Each mooring in the CF array consists of a set of instruments that are fixed to a cable, supported by an anchor and a set of floats. These instruments include microCAT sensors, oxygen optodes, and Acoustic Doppler Current Profilers (ADCPs), which measure temperature/salinity/pressure, dissolved oxygen, and current velocity, respectively. These instruments stay at a fixed depth in the water column for two years and are then serviced and replaced. Mooring data are critical for obtaining continual records of oceanographic variables and thereby inferring the temporal variability in ocean circulation and associated fluxes of heat, freshwater, and dissolved gases.
Servicing a mooring first involves its recovery.
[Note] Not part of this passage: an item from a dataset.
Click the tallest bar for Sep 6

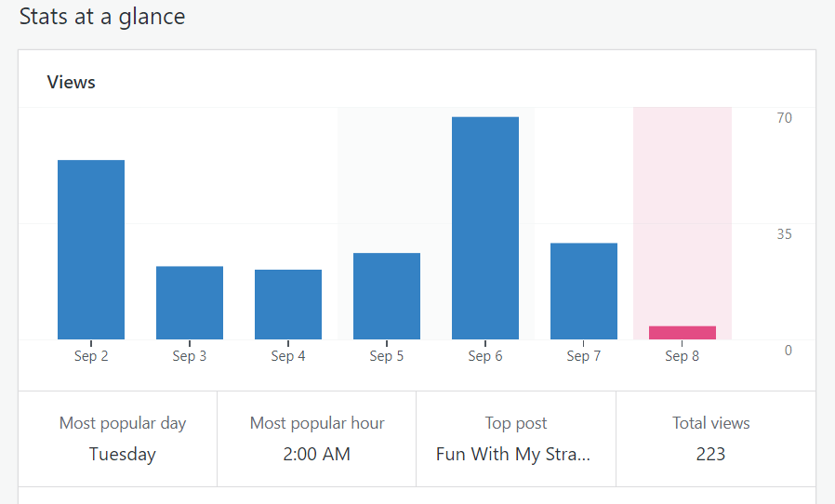pyautogui.click(x=485, y=228)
The technicians from the Woods Hole Oceanographic Institution (WHOI) disconnect the mooring line from the anchor by sending an acoustic ping from the vessel to the release system. Once the mooring line reaches the surface, the whole crew jumps into action to bring all the floats and instruments, one by one, to the deck. The ship carefully maneuvers to the floats and then, the crew works tirelessly to catch the float with a hook attached to a rope. We watch with much anticipation as the float is carefully placed on a stand. Next comes the instruments, from the shallowest to the deepest. We record the serial number of each instrument and clean the grime and the growth that has covered the instruments over the past two years. Finally, the acoustic releases are brought back to the surface.
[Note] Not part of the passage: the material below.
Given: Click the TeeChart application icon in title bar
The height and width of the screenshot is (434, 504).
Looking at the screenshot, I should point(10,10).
After the recovery, all the instrument data are downloaded into the computer. We also perform calibration dips of the microCAT sensors and the oxygen optodes. This involves attaching the sensors to the CTD rosette, so that the sensor data can be compared with the measurements collected by Niskin bottles and CTD instruments on the rosette. For example, I found the oxygen optode measurements to be greater than the oxygen concentration determined from titrations of water samples from the Niskin bottles.
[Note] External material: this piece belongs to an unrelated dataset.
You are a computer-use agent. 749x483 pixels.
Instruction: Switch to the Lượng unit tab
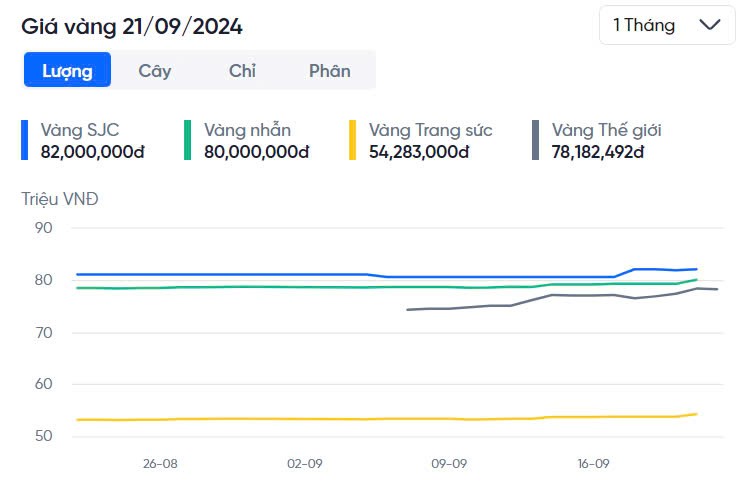(67, 71)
Once the data processing is finished, the re-deployment of the mooring takes place. The WHOI technicians carefully attach all the mooring components to the cable one by one, ensuring that none of them gets damaged. The re-deployment lasts for 1-3 hours, depending on the length of the mooring line. Once all the floats and instruments are sent off the deck, the technicians attach the release system and the anchor to the line, before dropping the anchor to the seafloor.
The whole mooring operation along the CF array was challenging. Our plans were contingent on the time of day and weather, since mooring operations are not safe at night or rough waves. Thus, we interspersed the mooring operations with CTD casts off the coast of Southeast Greenland. Moreover, we had to contend with unexpected circumstances in the mooring. For example, several ADCPs from the CF7 mooring suffered extensive damage, possibly because a portion of the mooring line broke off under rough weather conditions. Despite these obstacles, we finished all the CF mooring operations by the end of the second week of the cruise. All our efforts had been paid, as we were treated with picturesque views of the Prince Christian Sound the following day.